On Friday, the TransWest Express Transmission Project won unanimous approval from the Wyoming Industrial Siting Council, the last of the state and federal approvals needed to move forward with its 3-gigawatt plan. This could allow the project to begin construction as early as next year, and open for business as early as 2023, Kara Choquette, communications director for TransWest, said in a Monday interview.

First proposed in 2005, TransWest Express would stretch 730 miles from southwestern Wyoming through Colorado and Utah, to its connection to western grids at Nevada’s Hoover Dam. It will be a combination of high-voltage direct current and high-voltage alternating current systems, capable of carrying up to 3 gigawatts of power when it’s complete. 

TransWest is a subsidiary of the Anschutz Corp., the private holding company of oil billionaire Philip Anschutz, which bought the rights in 2008. Anschutz Corp. also owns the Power Company of Wyoming, a subsidiary that’s developing the 3-gigawatt Chokecherry and Sierra Madre Wind Energy Project in southwestern Wyoming, in a region that’s been identified as one of the best wind resources in the country, Choquette said. 

While the two companies are separate, their future prospects are closely intertwined, since the key market for that wind power will lie outside the state — primarily in California, which is hungry for clean energy to meet its statewide carbon-reduction ambitions.
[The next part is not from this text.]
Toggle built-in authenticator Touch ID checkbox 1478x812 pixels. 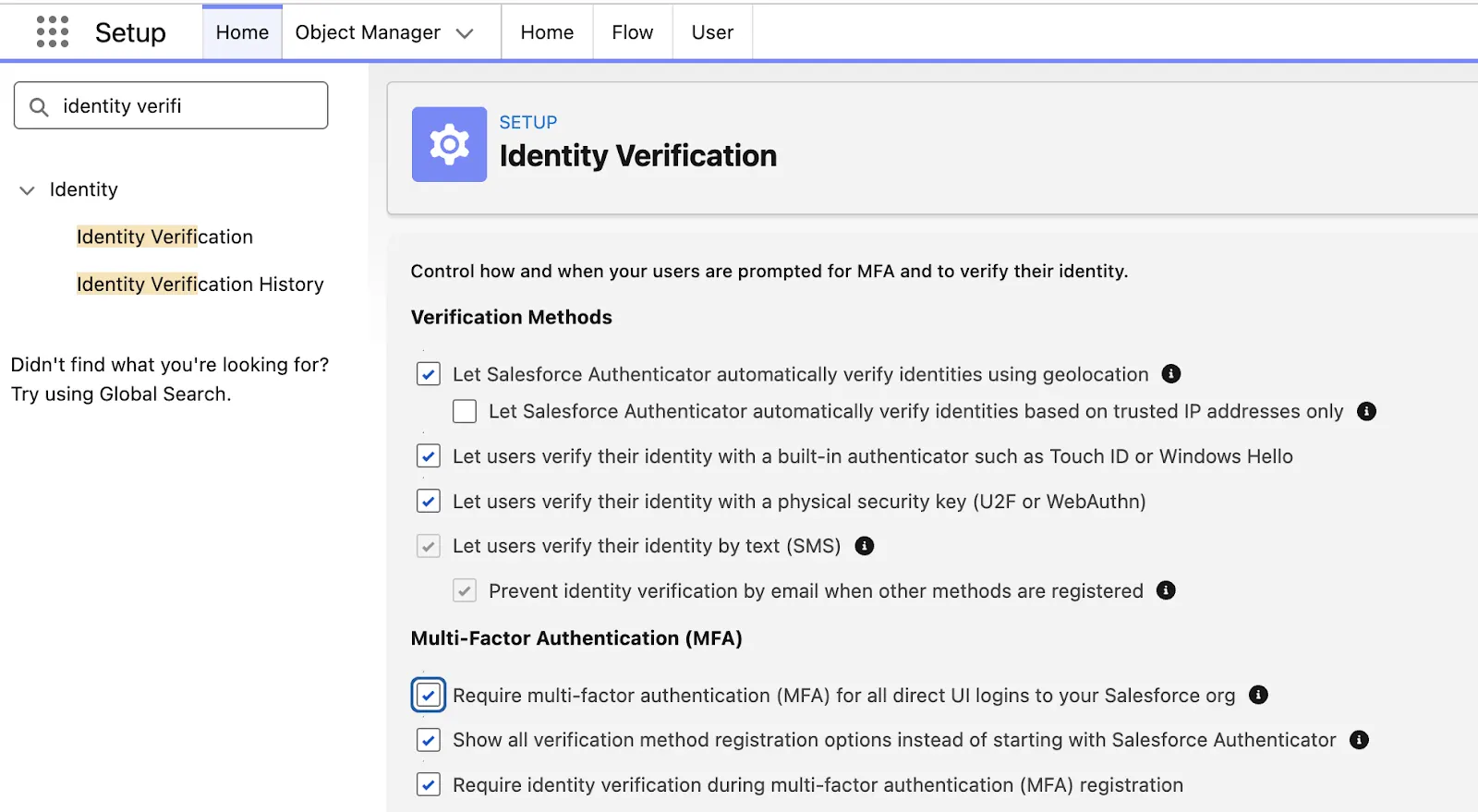tap(429, 456)
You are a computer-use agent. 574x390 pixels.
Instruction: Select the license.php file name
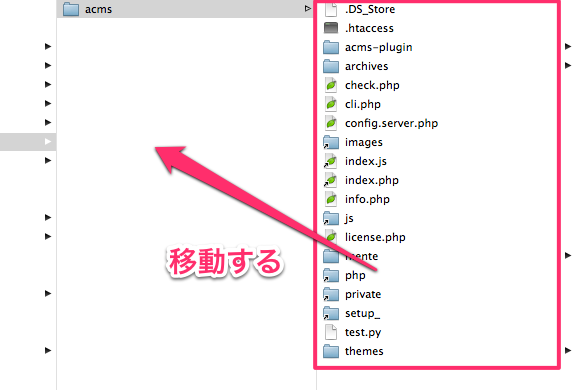point(375,237)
Besides the TransWest and Chokecherry projects, there are at least two other transmission projects being worked on to carry power from Wyoming westward, including the Zephyr Power Transmission Project, which has been in the works since 2011, and the proposed Gateway West and Gateway South projects from utility Rocky Mountain Power.  

About two-thirds of the TransWest route lies on federal land, Choquette noted, and the process of obtaining the federal environmental analysis, rights-of-way, easements and licenses to build on that land stretched from 2008 to last year. Wyoming was the last state in its path to grant approval, and the project now has to secure approval from the counties in Utah and Nevada it will cross before it can be built, she said. 
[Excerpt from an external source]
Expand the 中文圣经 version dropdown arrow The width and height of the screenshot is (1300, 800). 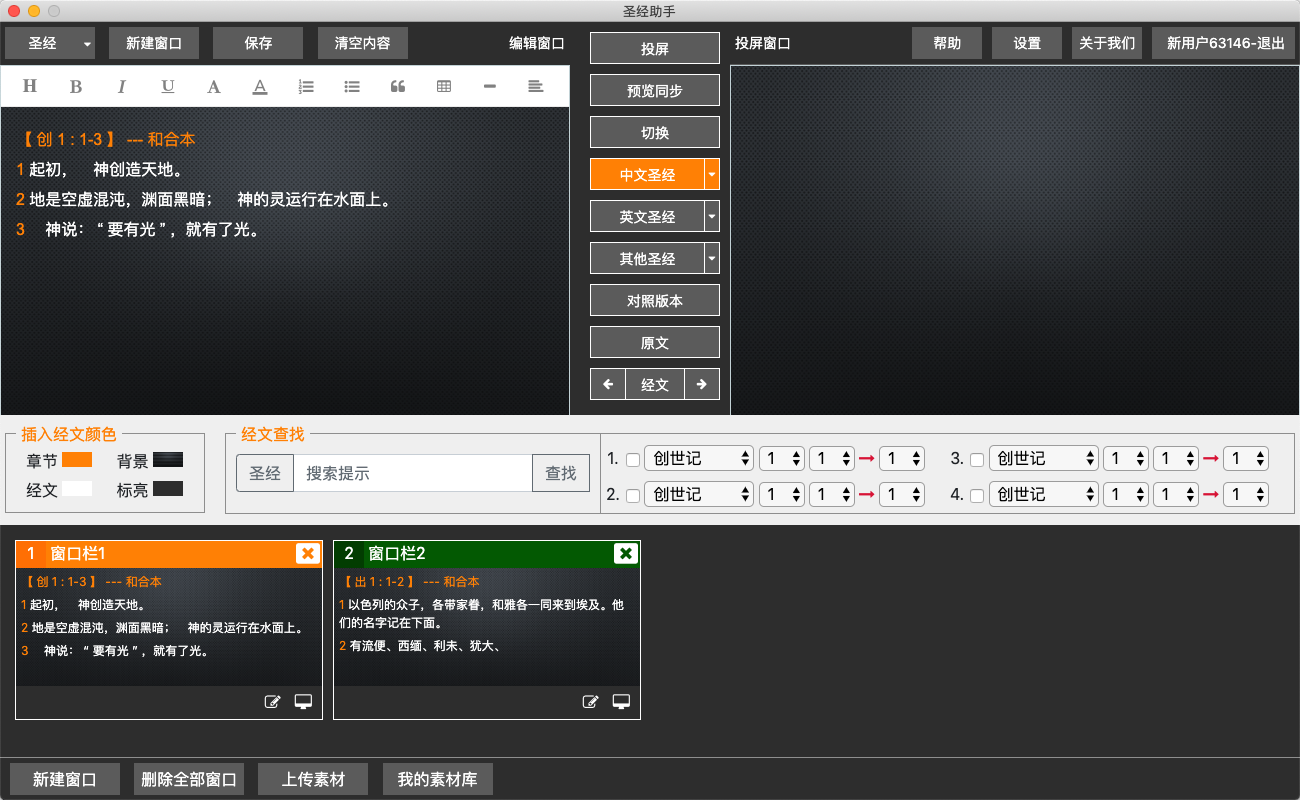712,174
“There’s still more to go — there always is,” she said. “But these are very big milestones in de-risking the project and demonstrating that we can get things done.” 

The slow progress of major transmission projects has long been a thorn in the side of the wind industry. While the country saw a significant build-out of infrastructure between 2009 and 2015 that helped ease congestion from wind-rich regions to load centers, the next phase of planned expansions has been dogged by delays and roadblocks, according to Rob Gramlich, founder and president at Grid Strategies LLC. 

In recent years, the U.S. has built some small reliability-related lines, but large transmission projects to deliver clean energy have seen a string of setbacks and delays, noted Wade Schauer, Americas research director at Wood Mackenzie Power & Renewables.

This has been driving renewables developers themselves to invest in key transmission projects.

Last month, Siemens and Danish renewables investment fund Copenhagen Infrastructure Partners acquired the 2,100-megawatt SSO Green Renewable Rail transmission project from its developer to bolster its ambitious plan to use underground high-voltage direct current cables to streamline permitting and minimize landowner opposition. 

And last year, renewable developer Invenergy bought the Grain Belt Express project, meant to bring about 4 gigawatts of power from western Kansas to Indiana. That project has seen significant ups and downs in its permitting struggle, with the state of Missouri proving to be the key roadblock.

While Missouri's initial denial of the project was reversed by a legal ruling last month, the state’s legislature is on the verge of passing a law that would block the project’s use of eminent domain, putting its future in question.